Proposed disaggregation

Link to policymaking

Impact

By mountain bioclimatic belts (square kilometers/%)(Körner, Paulsen and Spehn 2011):

Nival
Alpine
Montane
Remaining mountain area

Applies to:

ER_MTN_GRNCVI
ER_MTN_DGRDP
ER_MTN_TOTL
ER_MTN_GRNCOV
ER_MTN_DGRDA

The disaggregation for all sub-indicators by mountain bioclimatic belts provides a more detailed description of the extent of, and changes in, land cover in mountain areas by disaggregating the indicator’s values into climatically similar mountain classes(Körner, Paulsen and Spehn 2011). This facilitates better informed decision-making. For instance, increases in green cover could be considered negative in nival and alpine belts, as they mayindicate glacier and permanent snow retreat processes, but positive in other mountain belts. In addition, disaggregation by bioclimatic belts allows for a more ecologically consistent global comparison given that environmental conditions in mountains vary not only with altitude but also with latitude.

Assessing changes in land cover differentiated by bioclimatic belts is important in understanding the role that environmental factors (e.g. climate and/or altitude) play in explaining the variations of mountain green cover and the possible impact of mountain land degradation across regions.

It shows in which mountain belts adverse changes in land cover are occurring. It highlights where there is the potential loss of mountain biodiversity and ecosystems goods and services on which the population depends for their livelihood. It also shows where relevant interventions are needed to reverse the trends (e.g. restoration of land or halting artificial changes) and, conversely, where successful policy actions have been implemented (FAO 2015).

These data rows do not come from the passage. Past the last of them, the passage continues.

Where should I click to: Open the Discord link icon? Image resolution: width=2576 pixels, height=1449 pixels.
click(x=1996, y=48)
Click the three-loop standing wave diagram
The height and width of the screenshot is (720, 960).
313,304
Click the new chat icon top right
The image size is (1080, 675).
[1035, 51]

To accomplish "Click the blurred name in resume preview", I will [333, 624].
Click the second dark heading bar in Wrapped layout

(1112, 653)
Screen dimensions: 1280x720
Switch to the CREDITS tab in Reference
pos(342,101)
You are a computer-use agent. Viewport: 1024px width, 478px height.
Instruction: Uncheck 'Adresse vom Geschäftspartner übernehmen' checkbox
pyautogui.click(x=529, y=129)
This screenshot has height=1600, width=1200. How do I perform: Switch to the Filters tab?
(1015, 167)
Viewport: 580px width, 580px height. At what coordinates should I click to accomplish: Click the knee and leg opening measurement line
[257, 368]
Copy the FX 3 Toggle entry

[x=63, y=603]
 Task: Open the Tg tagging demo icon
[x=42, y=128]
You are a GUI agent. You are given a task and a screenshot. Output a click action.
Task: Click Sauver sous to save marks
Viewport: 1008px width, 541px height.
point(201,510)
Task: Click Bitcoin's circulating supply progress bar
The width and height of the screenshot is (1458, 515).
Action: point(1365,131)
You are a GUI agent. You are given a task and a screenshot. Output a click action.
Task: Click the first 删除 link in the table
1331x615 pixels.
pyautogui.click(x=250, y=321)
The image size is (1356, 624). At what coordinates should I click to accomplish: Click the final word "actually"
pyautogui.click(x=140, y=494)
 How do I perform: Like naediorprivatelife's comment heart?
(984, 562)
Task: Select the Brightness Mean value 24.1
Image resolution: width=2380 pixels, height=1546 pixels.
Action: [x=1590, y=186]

By SEEA Land Cover classes (square kilometers/%)(UN 2014a):

Artificial surfaces
Croplands
Grasslands
Tree-covered areas
Shrub-covered areas
Wetlands
Sparsely vegetated areas
Terrestrial barren land
Permanent snow and glaciers

Applies to:

ER_MTN_GRNCVI
ER_MTN_DGRDP
ER_MTN_TOTL
ER_MTN_GRNCOV
ER_MTN_DGRDA

This disaggregation helps to better interpret the MGCI as it allows the measurement of changes from more natural to more anthropogenic land cover types. This makes it possible to capture land use processes within green and non-green land cover classes, such as cropland expansion, which are considered major drivers of biodiversity loss, thus increasing the indicator’s policy relevance (UN 2014a).

This disaggregation is useful for identifying areas where changes in land cover categories (land cover transitions) may indicate a decline or loss of biodiversity, mountain ecosystem functions or services. It also highlights where there has been a recovery of vegetation that otherwise would not be captured by MGCI alone given that it does not capture changes within green cover and non-green cover classes (Körner, Paulsen and Spehn 2011; De Simone et al. 2021).